Exercise: Look through the records below for the line with "Instruction: Click the Department" and the line with "This screenshot has width=1533, height=704.", then return those lines and all lines between, exactly.

--- Given data Enclosed Below ---

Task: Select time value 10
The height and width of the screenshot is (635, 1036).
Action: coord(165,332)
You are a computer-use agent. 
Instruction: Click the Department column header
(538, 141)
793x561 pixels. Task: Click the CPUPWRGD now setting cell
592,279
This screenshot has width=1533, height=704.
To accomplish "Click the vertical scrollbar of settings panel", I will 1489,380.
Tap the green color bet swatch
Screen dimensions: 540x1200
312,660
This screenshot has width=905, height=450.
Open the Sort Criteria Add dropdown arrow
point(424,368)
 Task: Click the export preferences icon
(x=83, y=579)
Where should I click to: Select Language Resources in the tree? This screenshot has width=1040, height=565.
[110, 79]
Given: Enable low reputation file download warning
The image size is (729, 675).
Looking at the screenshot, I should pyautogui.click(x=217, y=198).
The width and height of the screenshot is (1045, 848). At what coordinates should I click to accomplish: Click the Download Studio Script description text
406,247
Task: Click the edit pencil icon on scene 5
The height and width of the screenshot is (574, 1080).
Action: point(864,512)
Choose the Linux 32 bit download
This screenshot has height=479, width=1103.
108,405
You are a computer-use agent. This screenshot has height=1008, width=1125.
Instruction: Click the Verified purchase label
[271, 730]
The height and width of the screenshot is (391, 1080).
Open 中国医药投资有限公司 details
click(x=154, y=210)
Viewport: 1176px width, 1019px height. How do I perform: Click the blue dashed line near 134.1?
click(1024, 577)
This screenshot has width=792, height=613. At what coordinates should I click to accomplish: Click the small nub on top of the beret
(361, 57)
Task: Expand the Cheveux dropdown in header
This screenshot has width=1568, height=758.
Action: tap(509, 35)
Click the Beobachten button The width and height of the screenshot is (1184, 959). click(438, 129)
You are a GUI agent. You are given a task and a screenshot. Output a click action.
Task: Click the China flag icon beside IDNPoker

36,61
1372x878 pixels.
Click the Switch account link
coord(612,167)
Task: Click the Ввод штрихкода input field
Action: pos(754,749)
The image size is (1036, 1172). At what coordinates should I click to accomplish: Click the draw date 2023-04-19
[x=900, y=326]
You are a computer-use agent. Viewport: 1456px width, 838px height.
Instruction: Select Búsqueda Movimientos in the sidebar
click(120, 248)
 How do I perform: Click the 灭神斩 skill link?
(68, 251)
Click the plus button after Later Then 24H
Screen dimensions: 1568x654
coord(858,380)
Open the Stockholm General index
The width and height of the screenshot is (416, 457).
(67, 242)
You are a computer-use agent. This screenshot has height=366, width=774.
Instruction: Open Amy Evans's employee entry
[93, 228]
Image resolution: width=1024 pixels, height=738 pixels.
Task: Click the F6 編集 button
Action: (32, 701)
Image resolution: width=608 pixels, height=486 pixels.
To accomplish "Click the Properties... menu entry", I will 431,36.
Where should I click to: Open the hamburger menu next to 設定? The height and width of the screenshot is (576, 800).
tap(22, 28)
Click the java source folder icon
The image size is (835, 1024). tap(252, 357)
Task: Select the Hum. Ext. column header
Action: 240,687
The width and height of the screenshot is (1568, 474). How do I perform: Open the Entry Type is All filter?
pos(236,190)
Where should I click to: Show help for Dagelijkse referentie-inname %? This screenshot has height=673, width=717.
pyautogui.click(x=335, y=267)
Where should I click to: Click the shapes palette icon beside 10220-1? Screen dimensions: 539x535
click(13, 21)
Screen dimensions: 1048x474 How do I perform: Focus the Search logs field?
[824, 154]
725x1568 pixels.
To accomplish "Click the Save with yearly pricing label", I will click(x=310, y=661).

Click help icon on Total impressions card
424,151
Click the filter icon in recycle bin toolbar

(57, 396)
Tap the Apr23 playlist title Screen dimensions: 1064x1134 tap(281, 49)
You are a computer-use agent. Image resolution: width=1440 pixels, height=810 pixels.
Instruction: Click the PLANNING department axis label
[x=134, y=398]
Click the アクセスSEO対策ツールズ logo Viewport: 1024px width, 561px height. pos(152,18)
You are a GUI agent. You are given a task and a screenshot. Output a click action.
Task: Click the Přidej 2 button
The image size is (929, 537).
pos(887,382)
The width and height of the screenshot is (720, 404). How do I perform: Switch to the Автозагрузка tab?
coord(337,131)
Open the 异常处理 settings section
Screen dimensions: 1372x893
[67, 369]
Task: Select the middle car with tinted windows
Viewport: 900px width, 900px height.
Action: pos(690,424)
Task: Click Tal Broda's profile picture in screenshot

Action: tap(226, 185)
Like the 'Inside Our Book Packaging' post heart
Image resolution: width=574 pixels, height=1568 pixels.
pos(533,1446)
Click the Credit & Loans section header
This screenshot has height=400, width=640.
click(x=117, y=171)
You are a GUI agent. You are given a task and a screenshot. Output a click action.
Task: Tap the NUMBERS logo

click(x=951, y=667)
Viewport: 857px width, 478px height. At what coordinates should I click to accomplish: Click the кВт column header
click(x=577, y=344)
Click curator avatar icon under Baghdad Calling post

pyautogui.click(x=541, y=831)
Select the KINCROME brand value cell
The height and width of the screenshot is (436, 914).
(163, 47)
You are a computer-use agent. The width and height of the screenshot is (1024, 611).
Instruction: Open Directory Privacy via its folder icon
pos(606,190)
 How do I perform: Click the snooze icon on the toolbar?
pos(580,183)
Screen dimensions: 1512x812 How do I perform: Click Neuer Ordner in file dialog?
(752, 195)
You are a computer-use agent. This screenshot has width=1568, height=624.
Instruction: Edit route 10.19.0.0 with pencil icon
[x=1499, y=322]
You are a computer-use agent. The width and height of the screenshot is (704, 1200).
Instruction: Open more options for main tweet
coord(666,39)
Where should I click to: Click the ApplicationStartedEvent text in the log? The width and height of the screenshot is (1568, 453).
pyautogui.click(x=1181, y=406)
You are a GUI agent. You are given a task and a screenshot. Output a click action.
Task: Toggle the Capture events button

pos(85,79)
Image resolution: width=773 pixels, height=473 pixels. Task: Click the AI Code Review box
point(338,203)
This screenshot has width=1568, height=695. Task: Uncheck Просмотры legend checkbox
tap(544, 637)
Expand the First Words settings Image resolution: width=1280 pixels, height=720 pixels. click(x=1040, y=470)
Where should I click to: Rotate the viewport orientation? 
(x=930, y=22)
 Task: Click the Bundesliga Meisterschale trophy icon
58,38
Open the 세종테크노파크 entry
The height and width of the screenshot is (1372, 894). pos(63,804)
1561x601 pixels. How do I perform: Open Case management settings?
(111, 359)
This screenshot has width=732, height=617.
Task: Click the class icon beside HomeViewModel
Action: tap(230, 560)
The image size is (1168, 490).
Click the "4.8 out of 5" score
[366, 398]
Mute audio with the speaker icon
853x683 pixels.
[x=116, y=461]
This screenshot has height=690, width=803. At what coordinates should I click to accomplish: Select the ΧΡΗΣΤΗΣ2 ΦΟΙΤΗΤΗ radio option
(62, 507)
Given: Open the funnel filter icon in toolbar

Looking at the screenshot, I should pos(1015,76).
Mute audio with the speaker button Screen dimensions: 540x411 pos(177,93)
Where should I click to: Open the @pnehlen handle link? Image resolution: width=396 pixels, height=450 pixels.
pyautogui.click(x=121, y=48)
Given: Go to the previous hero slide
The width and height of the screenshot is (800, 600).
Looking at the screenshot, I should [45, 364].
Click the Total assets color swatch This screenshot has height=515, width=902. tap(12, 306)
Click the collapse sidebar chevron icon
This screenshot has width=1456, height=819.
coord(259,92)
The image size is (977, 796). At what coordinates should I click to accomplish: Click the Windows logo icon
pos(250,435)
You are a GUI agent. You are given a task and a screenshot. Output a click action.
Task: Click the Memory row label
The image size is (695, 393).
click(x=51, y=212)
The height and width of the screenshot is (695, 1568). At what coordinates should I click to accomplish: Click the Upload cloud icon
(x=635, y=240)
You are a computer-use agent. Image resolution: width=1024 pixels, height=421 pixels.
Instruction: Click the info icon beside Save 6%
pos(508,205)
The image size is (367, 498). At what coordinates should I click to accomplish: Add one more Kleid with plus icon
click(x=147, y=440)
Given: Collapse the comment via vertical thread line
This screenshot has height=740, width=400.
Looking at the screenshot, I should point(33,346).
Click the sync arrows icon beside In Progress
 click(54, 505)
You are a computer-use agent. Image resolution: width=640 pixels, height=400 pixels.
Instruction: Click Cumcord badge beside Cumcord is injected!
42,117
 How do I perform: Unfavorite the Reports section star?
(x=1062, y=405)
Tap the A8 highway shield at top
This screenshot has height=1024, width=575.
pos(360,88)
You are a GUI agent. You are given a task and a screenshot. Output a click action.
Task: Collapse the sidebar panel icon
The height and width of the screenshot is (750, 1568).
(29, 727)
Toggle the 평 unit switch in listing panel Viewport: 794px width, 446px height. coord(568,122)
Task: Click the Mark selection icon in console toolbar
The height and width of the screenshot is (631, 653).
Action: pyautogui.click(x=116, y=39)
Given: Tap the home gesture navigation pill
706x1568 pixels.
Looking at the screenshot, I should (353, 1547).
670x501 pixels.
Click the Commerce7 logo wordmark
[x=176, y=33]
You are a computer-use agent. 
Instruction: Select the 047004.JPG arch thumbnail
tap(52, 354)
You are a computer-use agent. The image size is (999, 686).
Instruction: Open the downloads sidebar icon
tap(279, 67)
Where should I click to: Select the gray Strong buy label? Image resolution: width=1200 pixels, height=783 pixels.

--- End of Enclosed Given data ---

Response to this task:
Instruction: Click the Department column header
(538, 141)
793x561 pixels. Task: Click the CPUPWRGD now setting cell
592,279
This screenshot has width=1533, height=704.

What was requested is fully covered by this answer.